Al mismo tiempo, crecen como ‘setas’ las casitas inmersas en esos bosques, urbanizaciones que extienden la frontera urbana, aumentando el riesgo de un siniestro. "Si hay un fuego, al final la prioridad es defender a las personas, que no son conscientes del riesgo, y sus casas ilegales, mientras el incendio evoluciona", recordaban en WWF. Los técnicos del Infoca reconocían que todo ello hace que ahora sea mucho más peligroso su trabajo que hace 15 años, aunque también está más profesionalizado.

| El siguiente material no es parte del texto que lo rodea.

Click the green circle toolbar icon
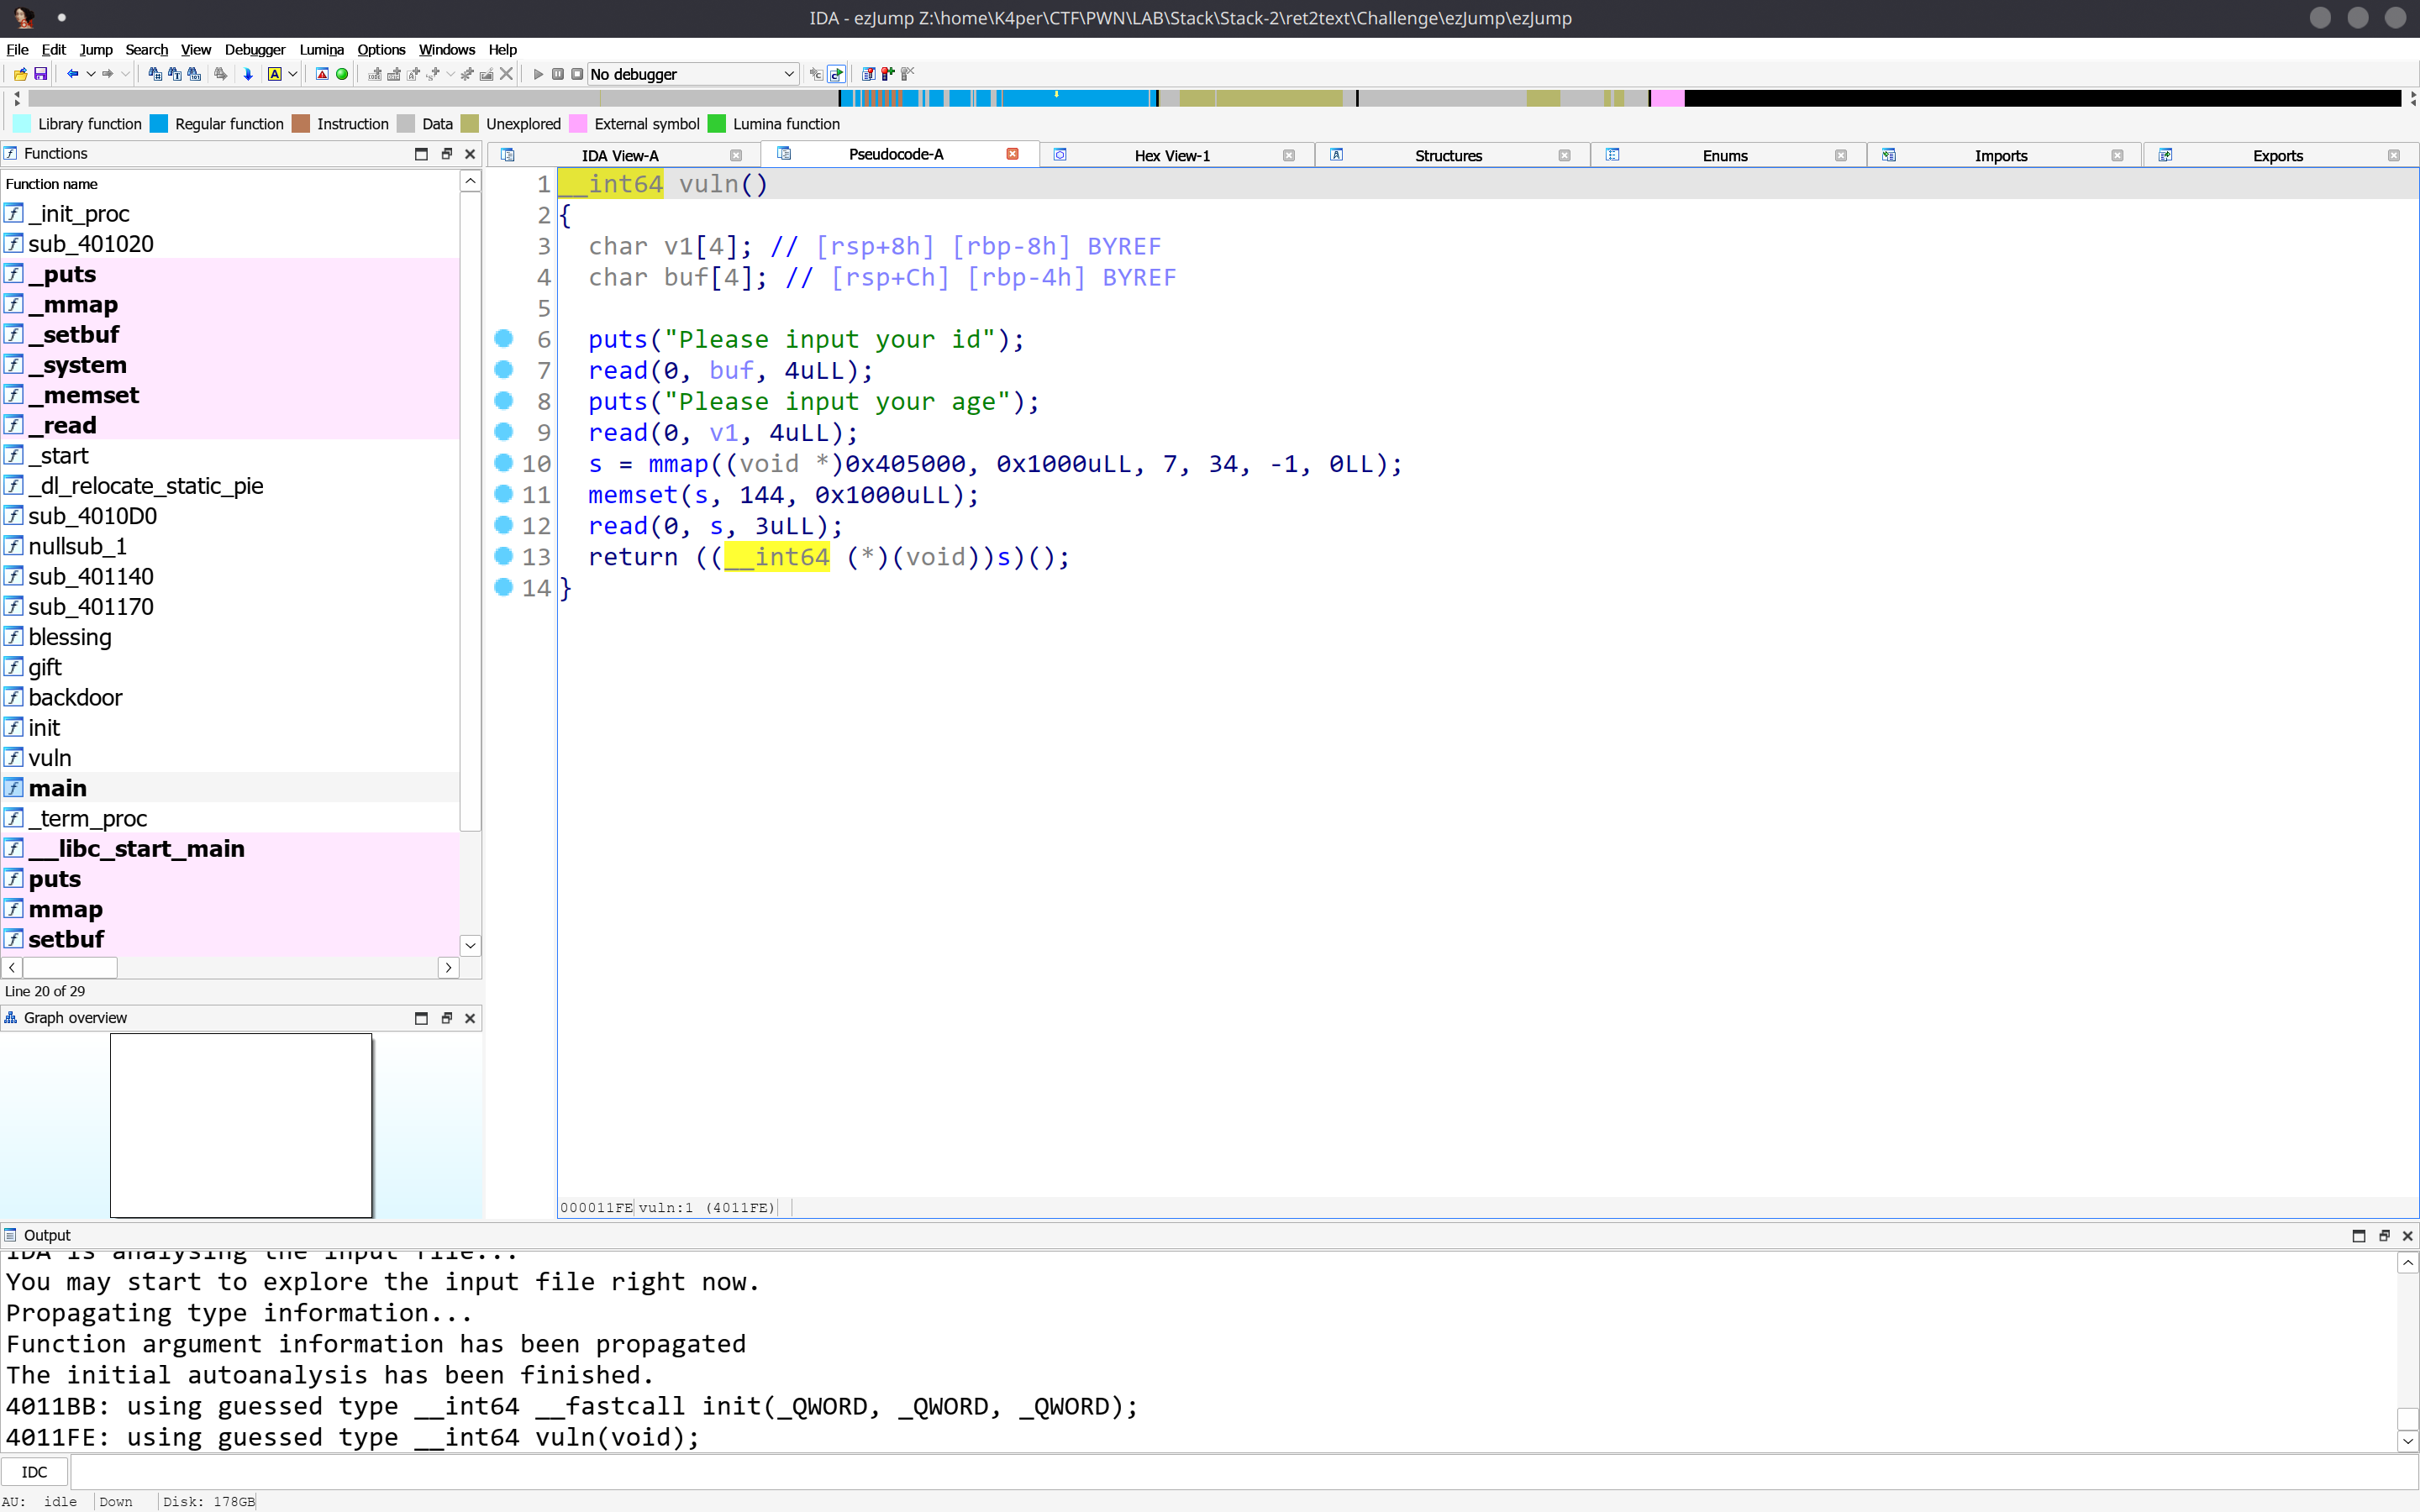This screenshot has height=1512, width=2420. tap(342, 74)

¿Y qué se hace para evitarlo? Desde luego, por un lado, vamos muy lentos para frenar el cambio climático, aunque día tras día la ciencia agrava el panorama a medida que acumula información. Tampoco parece que aumentar los cortafuegos y los hidroaviones sirva para prevenirlos, sobre todo si siguen sin gestionarse de forma adecuada. Un ejemplo de tantos: la Junta de Andalucía cuida y protege 25.000 hectáreas públicas forestales de los 4,5 millones que hay en la comunidad.

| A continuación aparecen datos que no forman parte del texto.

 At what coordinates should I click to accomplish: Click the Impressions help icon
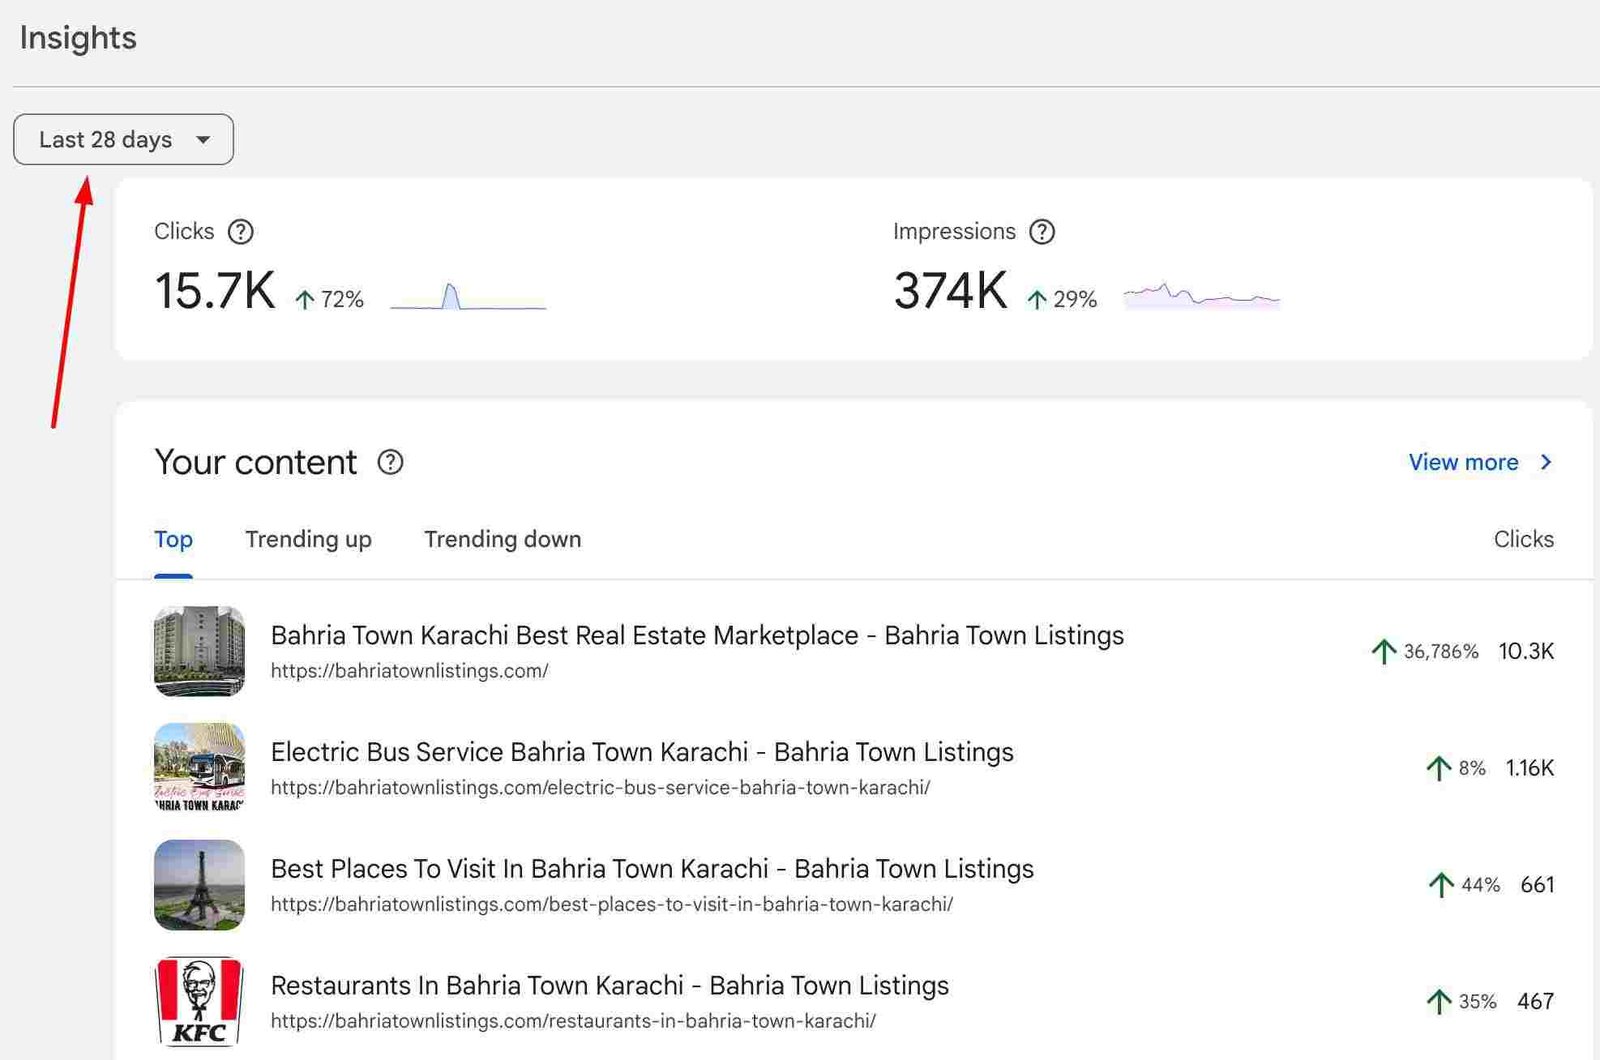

"Si un bosque no genera dinero acabará por desaparecer", se oye de decir en algunos foros. Idílicamente, me gustaría pensar que hay más razones no económicas para su conservación, como que son hogar de infinidad de especies, que en ellos nos va la salud o sencillamente que son bellos, que no todos tienen que ser plantaciones, salvo los contados reductos que son los parque nacionales. Aquí o en Centroáfrica. Sobre todo porque hay alternativas y si bien es verdad que los gobiernos no pueden obligar a la población a volver al campo, si deben propiciar que se regrese porque las condiciones merecen la pena. Y se puede apoyar la ganadería extensiva y no la intensiva o la agroecología o el aprovechamiento de la biomasa o la resina. También es posible reordenar los paisajes para conservarlos. En la Comunidad de Valencia lo están haciendo, proporcionando fondos a los municipios para que pongan en marcha planes contra incendios forestales y los limpien de vegetación.

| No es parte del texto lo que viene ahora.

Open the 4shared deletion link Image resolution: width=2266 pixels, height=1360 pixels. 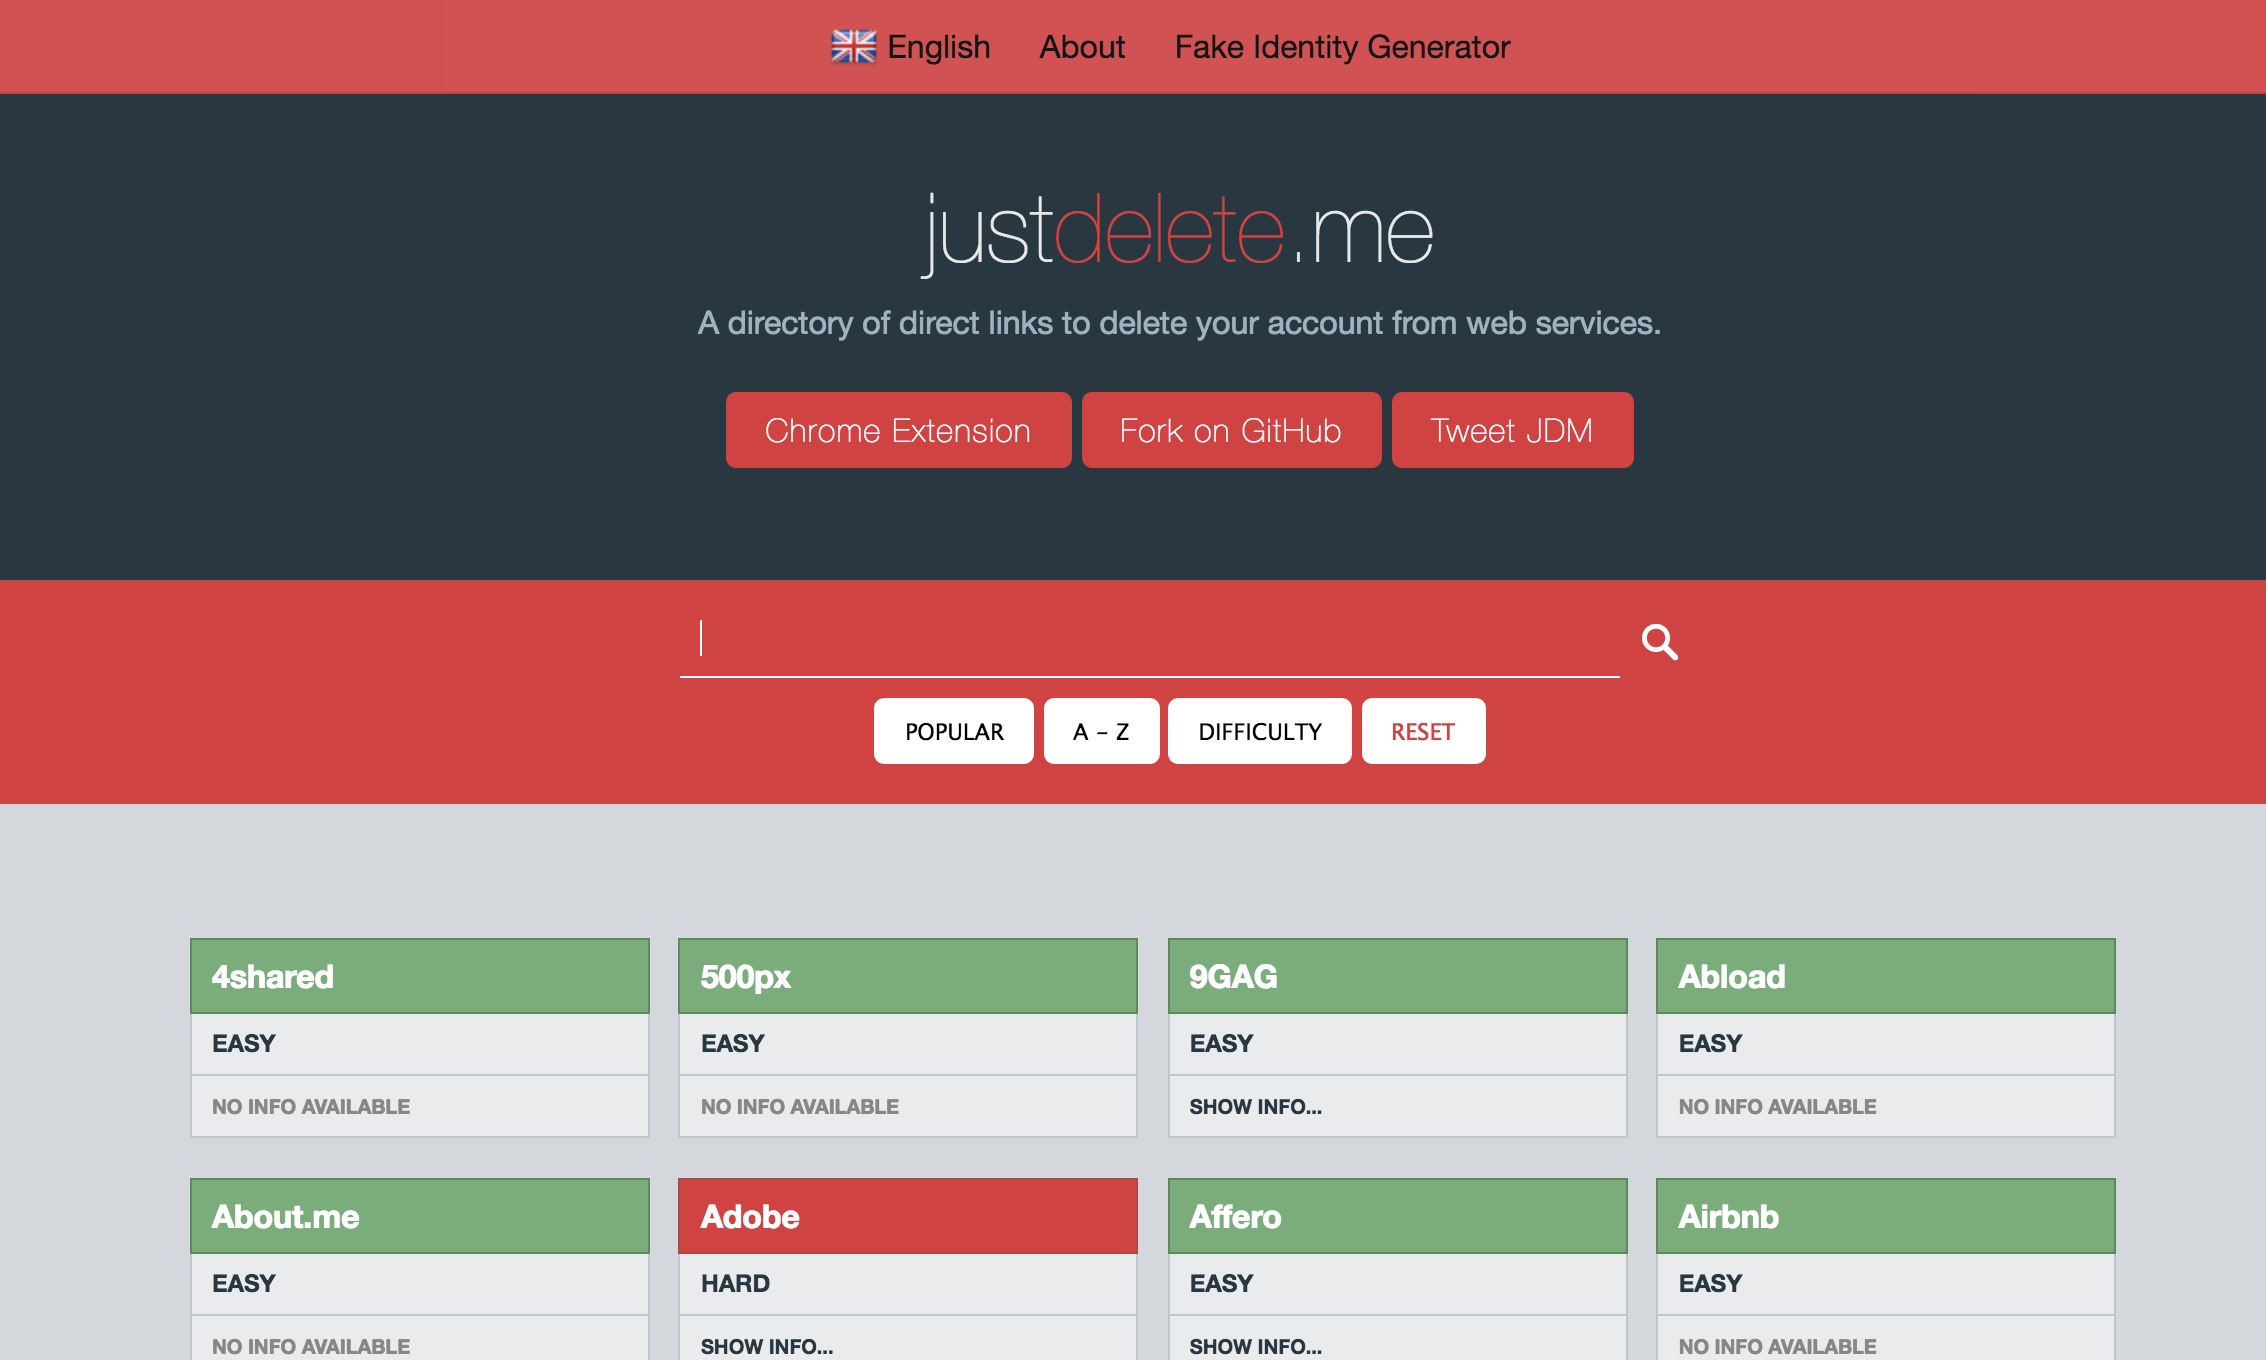tap(419, 976)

En el tiempo que me llevó escribir este artículo, ha comenzado otro ‘superincendio’ en California, arde la Sierra de Goma en México, sigue fuera de control el fuego en la República de Sakha del ártico ruso y el Instituto de Investigación Espacial de Brasil ha informado que ha contabilizado 2.248 fuegos en la Amazonía.
Si ahora nos quejamos de ir con mascarilla, es mejor no imaginar cómo sería vivir pegados a una bombona de oxígeno. Pero estamos a tiempo de evitarlo y de volver a tener el control de unos fuegos que hemos dejado que se nos fueran de las manos.